* Dataset extract
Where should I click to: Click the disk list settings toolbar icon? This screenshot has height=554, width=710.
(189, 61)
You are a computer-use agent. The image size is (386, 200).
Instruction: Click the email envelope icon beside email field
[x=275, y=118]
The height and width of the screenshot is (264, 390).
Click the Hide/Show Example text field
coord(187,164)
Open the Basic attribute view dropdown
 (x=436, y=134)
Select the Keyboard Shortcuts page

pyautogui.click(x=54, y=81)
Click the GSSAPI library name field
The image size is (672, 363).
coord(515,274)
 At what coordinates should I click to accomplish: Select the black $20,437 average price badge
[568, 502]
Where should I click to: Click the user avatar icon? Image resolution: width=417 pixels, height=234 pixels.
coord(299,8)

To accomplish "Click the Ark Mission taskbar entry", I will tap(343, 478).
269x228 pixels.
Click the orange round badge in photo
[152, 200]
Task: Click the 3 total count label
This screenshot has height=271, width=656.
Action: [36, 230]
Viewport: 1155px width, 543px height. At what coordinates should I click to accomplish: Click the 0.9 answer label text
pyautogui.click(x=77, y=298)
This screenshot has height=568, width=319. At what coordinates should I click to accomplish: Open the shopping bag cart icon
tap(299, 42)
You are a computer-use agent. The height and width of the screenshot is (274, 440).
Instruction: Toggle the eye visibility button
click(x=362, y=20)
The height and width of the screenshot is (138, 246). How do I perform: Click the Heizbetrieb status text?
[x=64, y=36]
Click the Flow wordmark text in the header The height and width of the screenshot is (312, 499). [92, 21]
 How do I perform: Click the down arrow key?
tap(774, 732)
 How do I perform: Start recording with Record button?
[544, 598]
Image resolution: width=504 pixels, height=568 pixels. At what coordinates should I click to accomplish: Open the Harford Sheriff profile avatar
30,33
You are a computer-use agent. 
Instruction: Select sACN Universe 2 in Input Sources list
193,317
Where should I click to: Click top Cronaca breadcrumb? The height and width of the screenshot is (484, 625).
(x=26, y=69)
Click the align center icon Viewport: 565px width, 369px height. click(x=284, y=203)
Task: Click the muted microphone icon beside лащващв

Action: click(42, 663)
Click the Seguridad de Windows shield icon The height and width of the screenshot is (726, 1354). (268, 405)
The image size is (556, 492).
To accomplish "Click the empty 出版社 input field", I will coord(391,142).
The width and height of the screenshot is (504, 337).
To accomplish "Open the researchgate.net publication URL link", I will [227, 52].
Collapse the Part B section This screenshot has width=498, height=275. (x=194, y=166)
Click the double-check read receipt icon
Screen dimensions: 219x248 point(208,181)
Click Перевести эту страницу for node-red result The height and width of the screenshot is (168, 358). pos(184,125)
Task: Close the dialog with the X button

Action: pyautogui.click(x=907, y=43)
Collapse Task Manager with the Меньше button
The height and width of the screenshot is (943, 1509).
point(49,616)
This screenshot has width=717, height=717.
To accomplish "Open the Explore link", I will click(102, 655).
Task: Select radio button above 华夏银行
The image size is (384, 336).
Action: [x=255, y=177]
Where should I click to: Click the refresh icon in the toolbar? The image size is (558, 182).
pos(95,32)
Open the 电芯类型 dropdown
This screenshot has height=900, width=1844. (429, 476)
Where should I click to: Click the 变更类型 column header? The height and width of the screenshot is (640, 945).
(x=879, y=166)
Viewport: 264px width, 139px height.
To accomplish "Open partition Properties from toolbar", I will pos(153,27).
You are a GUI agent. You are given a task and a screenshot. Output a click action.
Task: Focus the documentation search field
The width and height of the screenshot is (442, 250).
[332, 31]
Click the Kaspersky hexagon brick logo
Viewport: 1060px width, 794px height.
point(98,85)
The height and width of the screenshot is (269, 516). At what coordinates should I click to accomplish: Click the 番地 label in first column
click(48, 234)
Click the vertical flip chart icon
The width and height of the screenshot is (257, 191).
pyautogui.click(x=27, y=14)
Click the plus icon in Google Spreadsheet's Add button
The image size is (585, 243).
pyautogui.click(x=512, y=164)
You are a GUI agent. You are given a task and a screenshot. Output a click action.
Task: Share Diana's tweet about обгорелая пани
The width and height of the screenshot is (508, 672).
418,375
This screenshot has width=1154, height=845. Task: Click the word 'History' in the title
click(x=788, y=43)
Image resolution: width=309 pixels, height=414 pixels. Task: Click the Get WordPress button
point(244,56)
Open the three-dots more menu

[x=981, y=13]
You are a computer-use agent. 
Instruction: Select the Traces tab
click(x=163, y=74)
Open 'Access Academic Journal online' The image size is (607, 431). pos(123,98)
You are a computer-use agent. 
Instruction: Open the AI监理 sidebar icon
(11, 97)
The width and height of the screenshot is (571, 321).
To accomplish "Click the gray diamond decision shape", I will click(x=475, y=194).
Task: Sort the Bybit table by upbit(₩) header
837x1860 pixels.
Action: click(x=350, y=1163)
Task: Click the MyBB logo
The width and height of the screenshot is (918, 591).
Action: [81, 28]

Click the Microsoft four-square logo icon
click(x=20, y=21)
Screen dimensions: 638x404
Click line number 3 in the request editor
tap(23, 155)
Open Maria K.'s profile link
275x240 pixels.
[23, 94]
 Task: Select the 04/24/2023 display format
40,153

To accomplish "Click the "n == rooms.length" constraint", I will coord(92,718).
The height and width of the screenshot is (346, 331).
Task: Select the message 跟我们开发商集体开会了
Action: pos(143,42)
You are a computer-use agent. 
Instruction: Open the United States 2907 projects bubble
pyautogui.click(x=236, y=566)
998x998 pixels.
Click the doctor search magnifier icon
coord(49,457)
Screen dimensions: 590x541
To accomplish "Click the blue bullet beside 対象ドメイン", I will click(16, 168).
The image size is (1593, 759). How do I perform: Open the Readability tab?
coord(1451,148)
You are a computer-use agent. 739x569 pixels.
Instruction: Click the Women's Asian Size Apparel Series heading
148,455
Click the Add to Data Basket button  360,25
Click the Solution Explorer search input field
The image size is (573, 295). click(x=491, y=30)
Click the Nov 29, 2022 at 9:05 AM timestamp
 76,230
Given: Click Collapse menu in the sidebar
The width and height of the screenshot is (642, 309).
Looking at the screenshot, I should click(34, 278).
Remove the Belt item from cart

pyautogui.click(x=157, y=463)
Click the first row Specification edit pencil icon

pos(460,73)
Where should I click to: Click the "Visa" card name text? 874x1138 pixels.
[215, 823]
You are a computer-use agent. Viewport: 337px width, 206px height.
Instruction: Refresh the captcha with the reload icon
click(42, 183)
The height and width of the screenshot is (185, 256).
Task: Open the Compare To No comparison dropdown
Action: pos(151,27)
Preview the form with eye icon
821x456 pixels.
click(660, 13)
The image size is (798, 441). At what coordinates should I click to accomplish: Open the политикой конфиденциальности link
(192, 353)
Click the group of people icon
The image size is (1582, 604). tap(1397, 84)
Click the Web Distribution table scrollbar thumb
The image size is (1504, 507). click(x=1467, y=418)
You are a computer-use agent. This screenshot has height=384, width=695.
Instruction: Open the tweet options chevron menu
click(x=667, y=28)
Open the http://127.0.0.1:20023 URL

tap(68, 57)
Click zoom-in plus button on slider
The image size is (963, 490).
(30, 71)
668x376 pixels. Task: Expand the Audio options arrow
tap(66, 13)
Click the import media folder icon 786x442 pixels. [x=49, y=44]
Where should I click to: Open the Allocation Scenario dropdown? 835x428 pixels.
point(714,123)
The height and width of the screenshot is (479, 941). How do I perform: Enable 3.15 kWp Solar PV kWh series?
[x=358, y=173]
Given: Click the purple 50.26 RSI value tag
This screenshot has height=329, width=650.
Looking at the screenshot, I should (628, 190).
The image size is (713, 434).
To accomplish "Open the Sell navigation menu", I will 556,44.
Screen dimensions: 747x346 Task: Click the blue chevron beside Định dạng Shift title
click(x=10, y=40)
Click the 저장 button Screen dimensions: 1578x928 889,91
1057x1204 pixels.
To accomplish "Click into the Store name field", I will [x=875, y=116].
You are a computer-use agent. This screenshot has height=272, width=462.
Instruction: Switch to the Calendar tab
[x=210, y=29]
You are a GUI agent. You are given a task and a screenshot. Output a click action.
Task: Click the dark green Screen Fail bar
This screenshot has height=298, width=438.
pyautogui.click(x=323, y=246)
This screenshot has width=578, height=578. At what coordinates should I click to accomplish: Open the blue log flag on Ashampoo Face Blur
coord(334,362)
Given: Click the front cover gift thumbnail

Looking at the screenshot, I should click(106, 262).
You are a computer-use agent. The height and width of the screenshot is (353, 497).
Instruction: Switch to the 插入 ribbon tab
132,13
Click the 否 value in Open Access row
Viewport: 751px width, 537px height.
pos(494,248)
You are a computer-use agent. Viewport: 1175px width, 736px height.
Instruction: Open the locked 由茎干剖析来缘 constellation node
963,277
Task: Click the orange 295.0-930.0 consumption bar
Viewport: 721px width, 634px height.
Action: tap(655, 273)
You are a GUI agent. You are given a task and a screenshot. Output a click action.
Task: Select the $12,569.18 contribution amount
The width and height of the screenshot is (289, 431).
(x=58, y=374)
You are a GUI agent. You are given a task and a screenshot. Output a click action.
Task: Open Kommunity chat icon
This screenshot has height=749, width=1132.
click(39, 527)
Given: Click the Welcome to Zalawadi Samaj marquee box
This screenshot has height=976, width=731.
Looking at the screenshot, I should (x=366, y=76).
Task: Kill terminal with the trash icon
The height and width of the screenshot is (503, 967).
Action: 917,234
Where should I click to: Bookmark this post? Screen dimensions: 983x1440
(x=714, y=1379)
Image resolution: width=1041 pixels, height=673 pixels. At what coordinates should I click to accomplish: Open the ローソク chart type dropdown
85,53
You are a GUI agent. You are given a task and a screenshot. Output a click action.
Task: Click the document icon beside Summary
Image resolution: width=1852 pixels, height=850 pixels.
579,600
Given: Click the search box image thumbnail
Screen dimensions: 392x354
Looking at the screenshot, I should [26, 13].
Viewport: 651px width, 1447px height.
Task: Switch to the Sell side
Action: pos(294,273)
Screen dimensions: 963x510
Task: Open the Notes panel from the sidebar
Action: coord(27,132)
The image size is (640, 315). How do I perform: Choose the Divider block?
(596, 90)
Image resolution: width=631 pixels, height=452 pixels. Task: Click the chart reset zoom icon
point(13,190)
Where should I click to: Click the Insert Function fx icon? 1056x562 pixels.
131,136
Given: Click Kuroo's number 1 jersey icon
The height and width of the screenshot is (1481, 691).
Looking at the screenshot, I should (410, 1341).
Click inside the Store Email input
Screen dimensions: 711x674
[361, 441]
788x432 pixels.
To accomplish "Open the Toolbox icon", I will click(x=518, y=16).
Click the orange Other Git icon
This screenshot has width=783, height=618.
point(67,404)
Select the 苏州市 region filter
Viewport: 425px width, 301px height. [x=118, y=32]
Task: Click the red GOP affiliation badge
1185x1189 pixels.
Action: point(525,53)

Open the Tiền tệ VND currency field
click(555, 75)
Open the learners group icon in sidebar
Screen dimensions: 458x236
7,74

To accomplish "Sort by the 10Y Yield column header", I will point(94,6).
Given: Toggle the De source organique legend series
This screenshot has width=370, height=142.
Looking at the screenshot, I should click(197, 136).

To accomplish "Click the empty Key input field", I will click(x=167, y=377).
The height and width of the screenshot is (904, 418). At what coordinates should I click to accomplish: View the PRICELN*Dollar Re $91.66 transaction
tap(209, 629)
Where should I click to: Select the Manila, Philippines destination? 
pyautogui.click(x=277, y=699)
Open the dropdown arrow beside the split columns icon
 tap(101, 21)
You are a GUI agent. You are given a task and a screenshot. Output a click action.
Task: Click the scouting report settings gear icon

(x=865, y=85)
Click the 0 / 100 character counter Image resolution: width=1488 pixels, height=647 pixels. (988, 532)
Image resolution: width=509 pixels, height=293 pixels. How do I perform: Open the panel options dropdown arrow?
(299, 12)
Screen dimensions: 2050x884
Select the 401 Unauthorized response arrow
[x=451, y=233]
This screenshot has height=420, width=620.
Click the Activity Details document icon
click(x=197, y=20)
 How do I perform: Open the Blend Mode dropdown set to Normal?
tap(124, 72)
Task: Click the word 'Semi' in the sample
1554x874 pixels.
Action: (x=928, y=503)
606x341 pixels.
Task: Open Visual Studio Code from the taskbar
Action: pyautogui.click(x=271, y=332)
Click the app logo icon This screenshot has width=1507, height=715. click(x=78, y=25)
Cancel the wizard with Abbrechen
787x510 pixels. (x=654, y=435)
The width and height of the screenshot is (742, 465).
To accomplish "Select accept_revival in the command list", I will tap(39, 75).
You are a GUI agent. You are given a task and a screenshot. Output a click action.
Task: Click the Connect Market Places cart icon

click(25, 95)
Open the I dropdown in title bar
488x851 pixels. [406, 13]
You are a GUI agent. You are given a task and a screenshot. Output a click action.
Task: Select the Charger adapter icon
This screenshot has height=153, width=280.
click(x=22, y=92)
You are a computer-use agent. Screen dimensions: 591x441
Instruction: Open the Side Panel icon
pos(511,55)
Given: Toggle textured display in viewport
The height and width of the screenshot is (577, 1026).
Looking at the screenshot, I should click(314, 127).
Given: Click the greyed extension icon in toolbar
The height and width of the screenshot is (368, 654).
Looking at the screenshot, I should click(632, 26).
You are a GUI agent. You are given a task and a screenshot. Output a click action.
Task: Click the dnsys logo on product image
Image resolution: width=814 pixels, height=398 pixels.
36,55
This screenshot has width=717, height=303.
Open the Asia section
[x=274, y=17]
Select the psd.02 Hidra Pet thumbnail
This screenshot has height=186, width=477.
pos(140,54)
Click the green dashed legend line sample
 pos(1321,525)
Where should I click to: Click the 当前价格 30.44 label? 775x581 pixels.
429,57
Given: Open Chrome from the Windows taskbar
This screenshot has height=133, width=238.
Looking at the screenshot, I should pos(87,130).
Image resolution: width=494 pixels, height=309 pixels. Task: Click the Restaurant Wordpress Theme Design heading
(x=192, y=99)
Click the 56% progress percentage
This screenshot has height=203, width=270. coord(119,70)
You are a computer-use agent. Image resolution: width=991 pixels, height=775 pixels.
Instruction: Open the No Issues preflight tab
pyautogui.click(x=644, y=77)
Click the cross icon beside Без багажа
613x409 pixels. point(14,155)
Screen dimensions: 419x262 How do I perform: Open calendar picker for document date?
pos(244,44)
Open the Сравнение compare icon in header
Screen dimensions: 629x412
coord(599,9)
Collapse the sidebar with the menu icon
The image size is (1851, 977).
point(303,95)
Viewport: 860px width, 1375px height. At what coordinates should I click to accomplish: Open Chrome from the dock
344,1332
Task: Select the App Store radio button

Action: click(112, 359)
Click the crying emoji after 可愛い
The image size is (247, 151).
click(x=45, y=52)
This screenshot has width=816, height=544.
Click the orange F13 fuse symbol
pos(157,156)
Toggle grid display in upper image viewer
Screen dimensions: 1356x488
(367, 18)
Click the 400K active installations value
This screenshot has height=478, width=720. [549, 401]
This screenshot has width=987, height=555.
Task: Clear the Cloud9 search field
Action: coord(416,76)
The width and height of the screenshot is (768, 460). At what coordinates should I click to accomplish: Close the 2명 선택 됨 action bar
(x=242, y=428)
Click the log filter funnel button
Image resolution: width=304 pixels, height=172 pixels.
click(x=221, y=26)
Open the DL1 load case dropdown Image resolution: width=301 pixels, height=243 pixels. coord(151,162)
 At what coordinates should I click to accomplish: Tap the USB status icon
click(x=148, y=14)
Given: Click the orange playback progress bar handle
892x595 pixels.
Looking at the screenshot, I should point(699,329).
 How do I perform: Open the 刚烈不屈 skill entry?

* What you should do
Filter the records, keeping only lines that contain "empty", and show those lines.

* Response area
To accomplish "Click the empty 出版社 input field", I will coord(391,142).
To accomplish "Click the empty Key input field", I will click(x=167, y=377).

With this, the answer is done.